(Items from a data source)
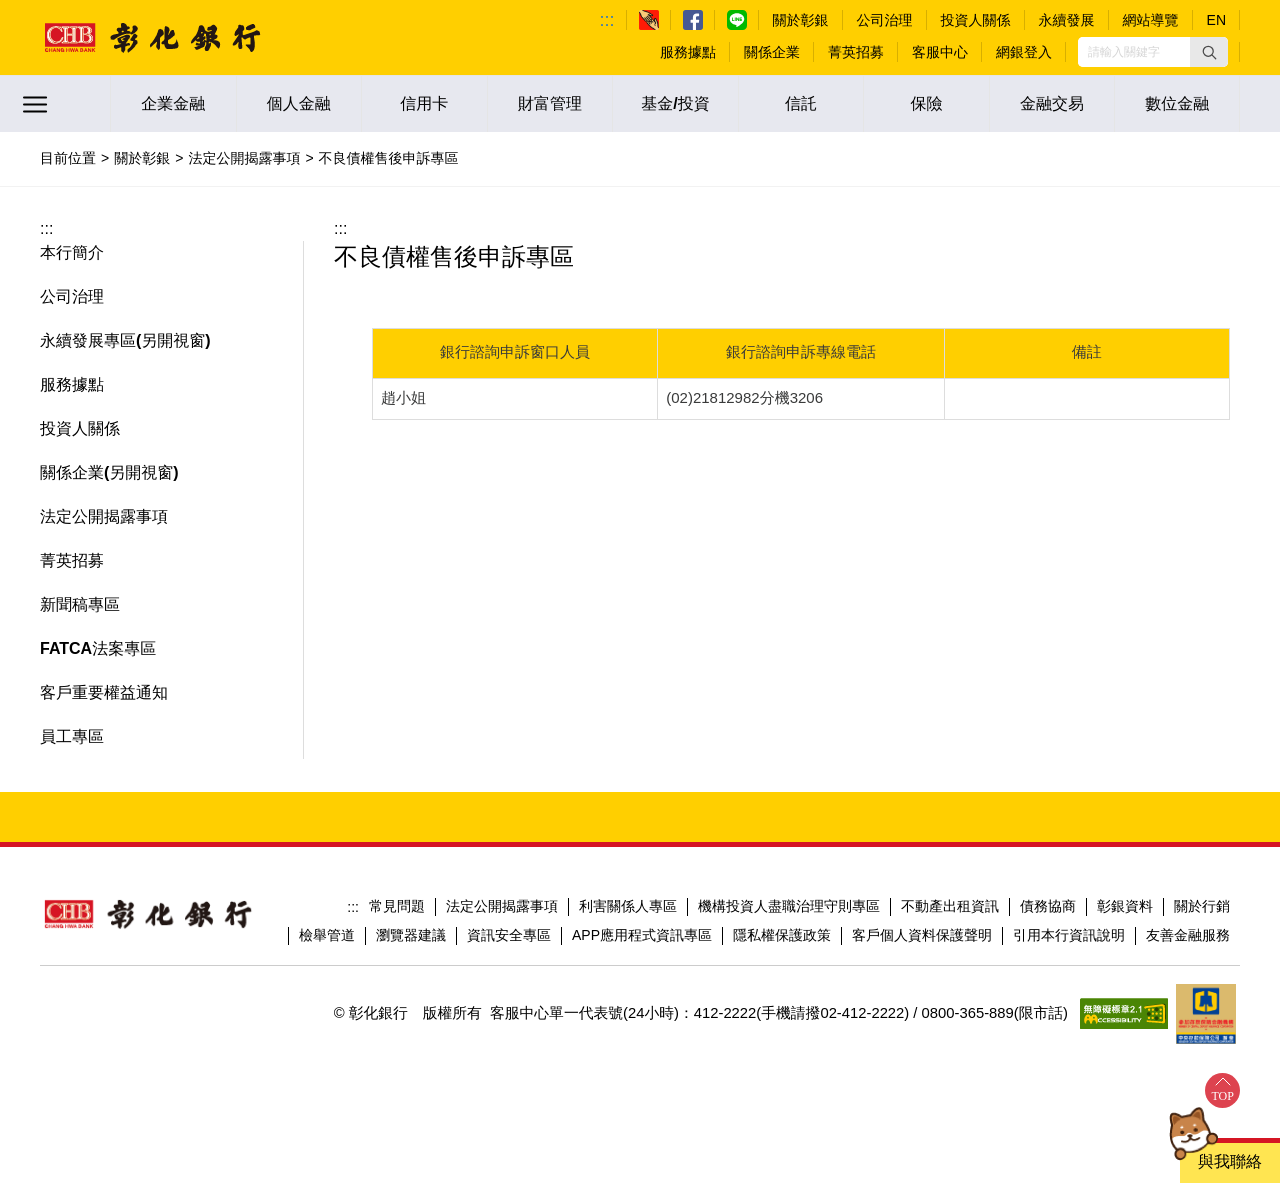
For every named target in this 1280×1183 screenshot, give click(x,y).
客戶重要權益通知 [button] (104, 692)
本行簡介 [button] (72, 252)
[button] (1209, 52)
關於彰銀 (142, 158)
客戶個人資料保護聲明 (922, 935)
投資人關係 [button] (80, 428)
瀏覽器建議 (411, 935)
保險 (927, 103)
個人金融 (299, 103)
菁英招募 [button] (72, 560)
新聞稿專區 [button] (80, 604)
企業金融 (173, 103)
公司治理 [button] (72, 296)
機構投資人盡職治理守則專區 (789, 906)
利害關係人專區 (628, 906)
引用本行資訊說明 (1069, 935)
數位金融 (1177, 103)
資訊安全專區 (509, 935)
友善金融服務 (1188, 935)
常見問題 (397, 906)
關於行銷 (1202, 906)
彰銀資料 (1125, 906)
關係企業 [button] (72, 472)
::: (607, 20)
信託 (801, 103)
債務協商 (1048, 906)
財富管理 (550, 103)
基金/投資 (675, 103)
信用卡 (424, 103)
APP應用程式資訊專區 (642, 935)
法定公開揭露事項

#### [Given exercise]
Give every line of the items above as a numbered list, skipping any blank lines and omitting the pictures.

#### [Result below]
1. For every named target in this 1280×1183 screenshot, give click(x,y).
2. 客戶重要權益通知 [button] (104, 692)
3. 本行簡介 [button] (72, 252)
4. [button] (1209, 52)
5. 關於彰銀 (142, 158)
6. 客戶個人資料保護聲明 (922, 935)
7. 投資人關係 [button] (80, 428)
8. 瀏覽器建議 (411, 935)
9. 保險 (927, 103)
10. 個人金融 (299, 103)
11. 菁英招募 [button] (72, 560)
12. 新聞稿專區 [button] (80, 604)
13. 企業金融 (173, 103)
14. 公司治理 [button] (72, 296)
15. 機構投資人盡職治理守則專區 (789, 906)
16. 利害關係人專區 (628, 906)
17. 引用本行資訊說明 (1069, 935)
18. 數位金融 (1177, 103)
19. 資訊安全專區 (509, 935)
20. 友善金融服務 (1188, 935)
21. 常見問題 (397, 906)
22. 關於行銷 (1202, 906)
23. 彰銀資料 (1125, 906)
24. 關係企業 [button] (72, 472)
25. ::: (607, 20)
26. 信託 (801, 103)
27. 債務協商 (1048, 906)
28. 財富管理 (550, 103)
29. 基金/投資 (675, 103)
30. 信用卡 (424, 103)
31. APP應用程式資訊專區 (642, 935)
32. 法定公開揭露事項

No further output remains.